__TASK DIRECTIONS__:
In the material below, find all lines with the string "field" and copy them.
BEGIN DATA SECTION
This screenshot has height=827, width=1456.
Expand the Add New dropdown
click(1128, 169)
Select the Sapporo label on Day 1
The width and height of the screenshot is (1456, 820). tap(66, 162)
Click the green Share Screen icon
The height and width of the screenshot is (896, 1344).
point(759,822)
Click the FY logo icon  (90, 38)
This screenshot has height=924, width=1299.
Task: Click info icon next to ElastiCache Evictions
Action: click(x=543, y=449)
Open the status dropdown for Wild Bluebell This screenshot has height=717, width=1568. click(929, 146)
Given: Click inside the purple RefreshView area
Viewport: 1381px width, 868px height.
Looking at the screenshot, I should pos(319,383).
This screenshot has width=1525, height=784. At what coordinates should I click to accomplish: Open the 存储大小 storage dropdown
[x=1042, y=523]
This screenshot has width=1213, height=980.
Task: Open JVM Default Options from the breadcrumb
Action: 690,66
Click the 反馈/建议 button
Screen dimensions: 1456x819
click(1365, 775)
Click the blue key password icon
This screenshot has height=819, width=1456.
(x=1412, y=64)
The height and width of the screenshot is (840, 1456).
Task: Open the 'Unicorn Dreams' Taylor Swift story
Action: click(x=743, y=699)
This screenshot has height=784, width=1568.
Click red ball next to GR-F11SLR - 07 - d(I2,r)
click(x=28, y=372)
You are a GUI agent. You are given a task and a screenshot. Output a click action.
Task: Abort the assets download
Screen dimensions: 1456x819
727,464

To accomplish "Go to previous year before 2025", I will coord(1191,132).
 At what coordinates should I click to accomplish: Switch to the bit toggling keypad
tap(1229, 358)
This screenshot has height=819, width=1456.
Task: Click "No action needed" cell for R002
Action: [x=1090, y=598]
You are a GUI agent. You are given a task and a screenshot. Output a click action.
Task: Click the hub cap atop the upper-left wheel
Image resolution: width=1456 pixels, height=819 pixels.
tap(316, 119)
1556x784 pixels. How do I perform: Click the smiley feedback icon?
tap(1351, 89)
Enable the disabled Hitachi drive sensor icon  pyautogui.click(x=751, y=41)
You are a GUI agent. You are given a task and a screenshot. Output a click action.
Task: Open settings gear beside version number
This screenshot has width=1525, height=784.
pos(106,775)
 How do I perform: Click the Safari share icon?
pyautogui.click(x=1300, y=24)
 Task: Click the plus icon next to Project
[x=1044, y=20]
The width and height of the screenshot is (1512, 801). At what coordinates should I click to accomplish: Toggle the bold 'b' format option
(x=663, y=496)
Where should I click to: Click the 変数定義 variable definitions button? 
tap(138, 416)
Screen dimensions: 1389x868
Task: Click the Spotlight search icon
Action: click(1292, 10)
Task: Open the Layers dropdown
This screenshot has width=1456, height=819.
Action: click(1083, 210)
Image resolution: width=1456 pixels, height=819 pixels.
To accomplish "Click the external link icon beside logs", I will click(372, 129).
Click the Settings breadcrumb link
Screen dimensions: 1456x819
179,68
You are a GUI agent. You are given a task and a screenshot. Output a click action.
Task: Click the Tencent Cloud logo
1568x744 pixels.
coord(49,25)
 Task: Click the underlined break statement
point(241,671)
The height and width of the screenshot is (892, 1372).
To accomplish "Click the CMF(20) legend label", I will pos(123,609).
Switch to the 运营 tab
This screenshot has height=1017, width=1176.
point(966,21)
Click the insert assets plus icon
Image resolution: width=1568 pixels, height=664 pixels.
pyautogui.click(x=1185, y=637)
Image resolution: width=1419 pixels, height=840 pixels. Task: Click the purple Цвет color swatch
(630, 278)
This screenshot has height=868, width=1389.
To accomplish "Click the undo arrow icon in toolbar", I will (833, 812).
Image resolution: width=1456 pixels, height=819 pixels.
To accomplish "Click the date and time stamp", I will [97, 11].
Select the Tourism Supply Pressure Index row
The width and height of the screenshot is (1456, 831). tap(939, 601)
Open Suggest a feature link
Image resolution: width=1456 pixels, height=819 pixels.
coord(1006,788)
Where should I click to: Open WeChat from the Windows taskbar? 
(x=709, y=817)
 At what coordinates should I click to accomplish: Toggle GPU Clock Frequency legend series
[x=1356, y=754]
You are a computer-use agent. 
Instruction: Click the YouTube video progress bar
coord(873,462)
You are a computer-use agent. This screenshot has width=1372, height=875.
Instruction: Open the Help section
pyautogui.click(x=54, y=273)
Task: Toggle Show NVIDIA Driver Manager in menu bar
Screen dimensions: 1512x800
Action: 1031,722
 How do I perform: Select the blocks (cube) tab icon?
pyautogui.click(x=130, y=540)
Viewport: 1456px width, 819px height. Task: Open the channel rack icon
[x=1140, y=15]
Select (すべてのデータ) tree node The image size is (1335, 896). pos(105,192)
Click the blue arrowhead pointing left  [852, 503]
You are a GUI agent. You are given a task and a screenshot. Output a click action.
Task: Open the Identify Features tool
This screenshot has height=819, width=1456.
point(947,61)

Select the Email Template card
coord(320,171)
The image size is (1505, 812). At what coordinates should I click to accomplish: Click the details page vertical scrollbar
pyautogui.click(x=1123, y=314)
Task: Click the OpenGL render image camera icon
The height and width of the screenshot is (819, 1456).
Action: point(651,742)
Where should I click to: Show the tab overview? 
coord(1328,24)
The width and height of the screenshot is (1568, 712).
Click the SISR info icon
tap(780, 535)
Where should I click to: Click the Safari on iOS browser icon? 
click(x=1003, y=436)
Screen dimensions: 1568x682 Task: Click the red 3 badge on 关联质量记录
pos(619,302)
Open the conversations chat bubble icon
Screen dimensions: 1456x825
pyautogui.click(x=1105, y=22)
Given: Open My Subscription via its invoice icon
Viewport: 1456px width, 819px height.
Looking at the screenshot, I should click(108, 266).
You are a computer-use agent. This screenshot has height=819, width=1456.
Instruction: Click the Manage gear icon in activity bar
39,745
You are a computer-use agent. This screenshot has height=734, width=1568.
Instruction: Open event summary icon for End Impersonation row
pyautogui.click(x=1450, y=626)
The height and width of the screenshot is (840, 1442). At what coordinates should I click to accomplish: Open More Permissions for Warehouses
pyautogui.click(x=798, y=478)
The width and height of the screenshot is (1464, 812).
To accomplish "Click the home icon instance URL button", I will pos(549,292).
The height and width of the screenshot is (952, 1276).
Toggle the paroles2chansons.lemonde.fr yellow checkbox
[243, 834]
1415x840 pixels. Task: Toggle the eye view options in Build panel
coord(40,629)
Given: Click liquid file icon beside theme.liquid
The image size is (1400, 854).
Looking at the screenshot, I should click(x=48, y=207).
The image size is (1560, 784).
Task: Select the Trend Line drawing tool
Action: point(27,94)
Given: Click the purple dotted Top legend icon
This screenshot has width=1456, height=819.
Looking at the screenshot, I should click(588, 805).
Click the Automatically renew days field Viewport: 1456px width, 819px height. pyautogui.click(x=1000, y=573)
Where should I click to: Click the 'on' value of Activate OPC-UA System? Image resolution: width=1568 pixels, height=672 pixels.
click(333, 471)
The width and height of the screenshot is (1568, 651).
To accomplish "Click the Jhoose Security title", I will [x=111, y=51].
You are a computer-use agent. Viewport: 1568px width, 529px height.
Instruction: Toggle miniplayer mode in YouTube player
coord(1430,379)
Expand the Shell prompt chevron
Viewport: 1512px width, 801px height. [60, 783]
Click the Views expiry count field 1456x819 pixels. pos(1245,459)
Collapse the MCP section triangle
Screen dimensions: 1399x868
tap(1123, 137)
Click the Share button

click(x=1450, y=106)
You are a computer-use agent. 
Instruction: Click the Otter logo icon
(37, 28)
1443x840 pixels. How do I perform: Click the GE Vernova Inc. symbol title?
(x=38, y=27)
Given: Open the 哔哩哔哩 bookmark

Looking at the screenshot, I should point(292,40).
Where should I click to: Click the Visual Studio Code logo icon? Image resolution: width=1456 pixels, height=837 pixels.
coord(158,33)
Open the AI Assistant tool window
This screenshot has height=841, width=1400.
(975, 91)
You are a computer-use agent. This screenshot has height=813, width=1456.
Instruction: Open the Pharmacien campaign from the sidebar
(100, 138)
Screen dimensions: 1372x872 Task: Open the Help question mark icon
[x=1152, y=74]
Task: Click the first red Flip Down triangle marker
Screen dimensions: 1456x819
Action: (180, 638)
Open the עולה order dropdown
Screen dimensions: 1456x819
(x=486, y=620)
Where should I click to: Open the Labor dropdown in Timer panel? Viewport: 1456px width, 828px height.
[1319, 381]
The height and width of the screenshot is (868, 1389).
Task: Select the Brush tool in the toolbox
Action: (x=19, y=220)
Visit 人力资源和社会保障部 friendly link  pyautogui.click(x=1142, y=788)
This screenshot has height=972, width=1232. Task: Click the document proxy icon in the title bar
END DATA SECTION
__EXERCISE ANSWER__:
Click the Automatically renew days field Viewport: 1456px width, 819px height. pyautogui.click(x=1000, y=573)
Click the Views expiry count field 1456x819 pixels. pos(1245,459)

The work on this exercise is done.